_The input_:
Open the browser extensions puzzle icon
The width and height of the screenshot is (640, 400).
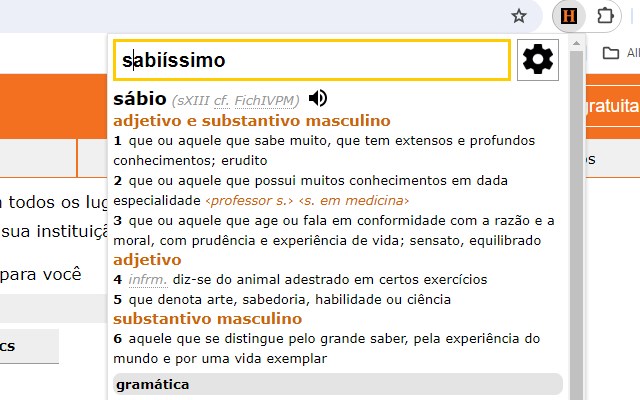pos(605,16)
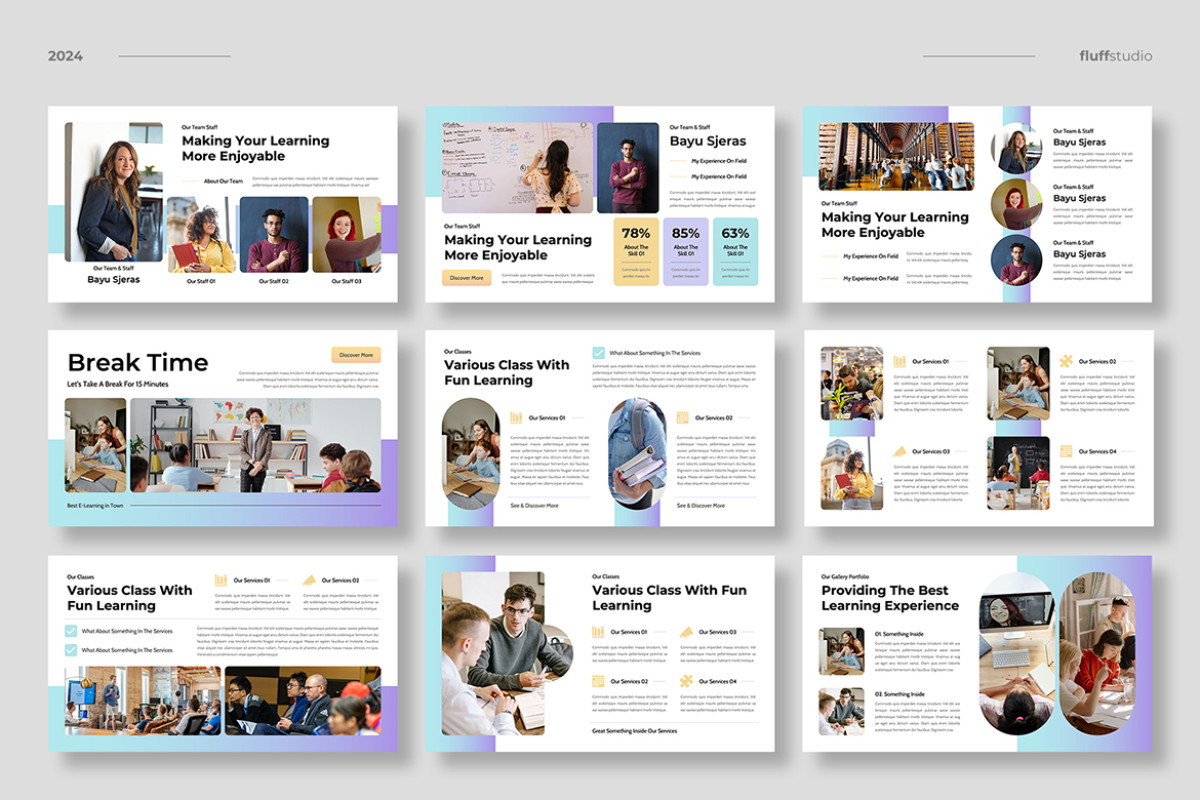Click the table icon beside Our Services 02 near the backpack photo

coord(683,418)
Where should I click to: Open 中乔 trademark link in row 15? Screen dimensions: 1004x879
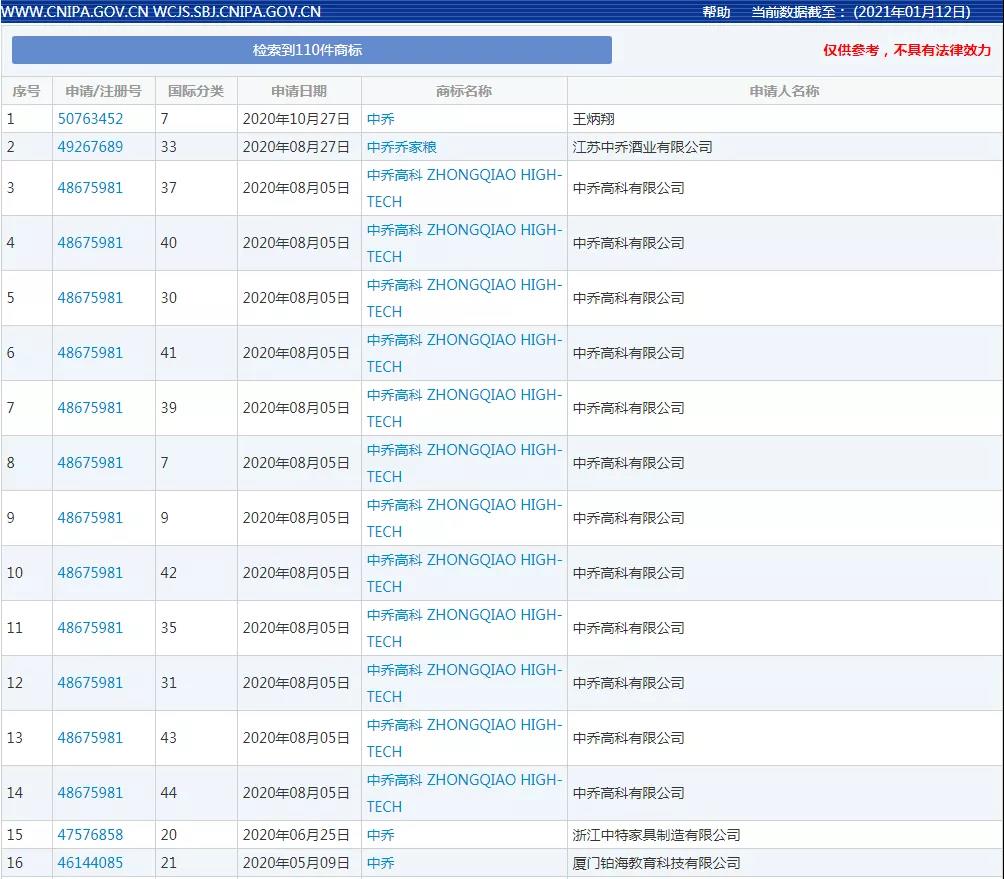tap(380, 835)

_Task brief_:
Where a record above holds a picture, drop the picture and print the rest exactly.

_Completed exercise_:
Open the browser extensions puzzle icon
The width and height of the screenshot is (640, 400).
pos(605,16)
Click the table icon beside Our Services 02 near the backpack photo

coord(683,418)
Where should I click to: Open 中乔 trademark link in row 15? Screen dimensions: 1004x879
tap(380, 835)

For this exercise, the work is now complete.